Sponsored by NFIB — The Voice of Small Business


New Gallup Poll Finds Regulations Still Impede Small Business Hiring

Wednesday, 15 February 2012

A newly released Gallup poll today confirms that burdensome federal regulations continue to prevent small businesses from hiring, and limit growth in the economy.  Nearly half of small business owners, 46 percent, point to federal regulations as a reason for not hiring new workers, and one in four are not hiring for fear of being out of business within a year.

Despite the Administration’s claims it has limited the number and impact of new rules, the study’s findings indicate that not much has changed since last fall.  In October, a report by the same group found that compliance with government regulations was the biggest issue facing small businesses.

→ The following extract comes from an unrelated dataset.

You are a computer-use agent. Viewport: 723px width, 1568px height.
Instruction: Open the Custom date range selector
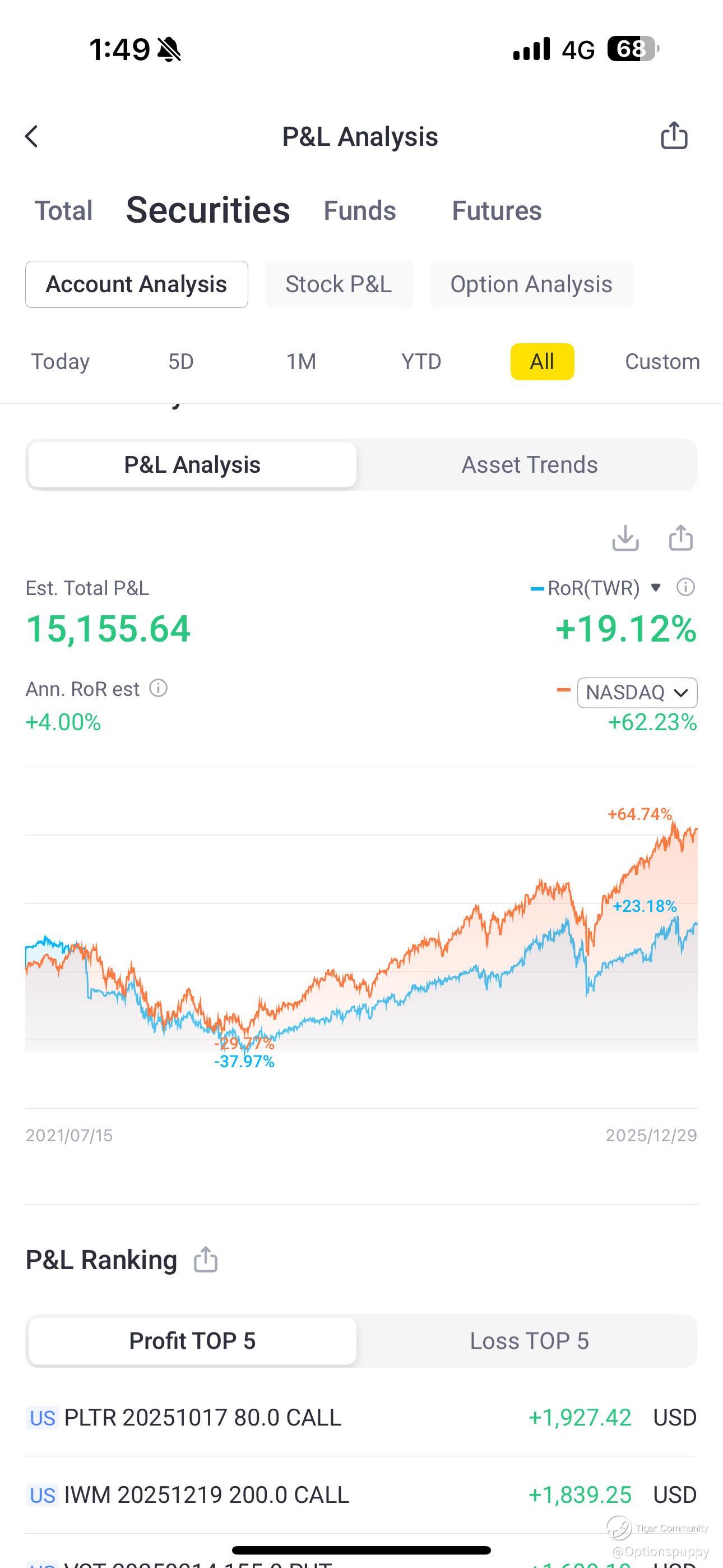pos(662,362)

Less than 15 percent of the small business owners surveyed have plans to hire, and, of those who have hired within the last year, one out of three hired fewer employees than they needed.  That indicates that the small business community, which creates about two-thirds of new jobs annually, is not fully contributing to growth in the economy.

Increasing government regulations exacerbate pressures small businesses feel from the downturned economy.  The slew of new regulations creates uncertainty of what to expect, and adds even more demands for business owners to keep up with.  To provide relief, lawmakers should put a halt on all new regulations, incentivizing small businesses to hire the workers they need, thereby creating jobs and generating economic recovery.

Restoring balance to the regulatory system doesn’t require drastic overhauls, but instead hinges on standardizing sensible measures that illuminate the rulemaking process and give the public, particularly small businesses, a greater voice.  Requiring a full cost-benefit analysis of all regulations, ensuring rules are based off of validated science and hard data, asking agencies to help business comply with rules instead of issuing penalties for first violations, and encouraging greater public participation will help balance the system and create more effective regulations at a smaller cost.

We all want to see the small business community succeed.  When they do well, all of us around them benefit.  If the President is serious about revitalizing the economy he should live up to the promises he made to rein in regulation and give the small business community a break.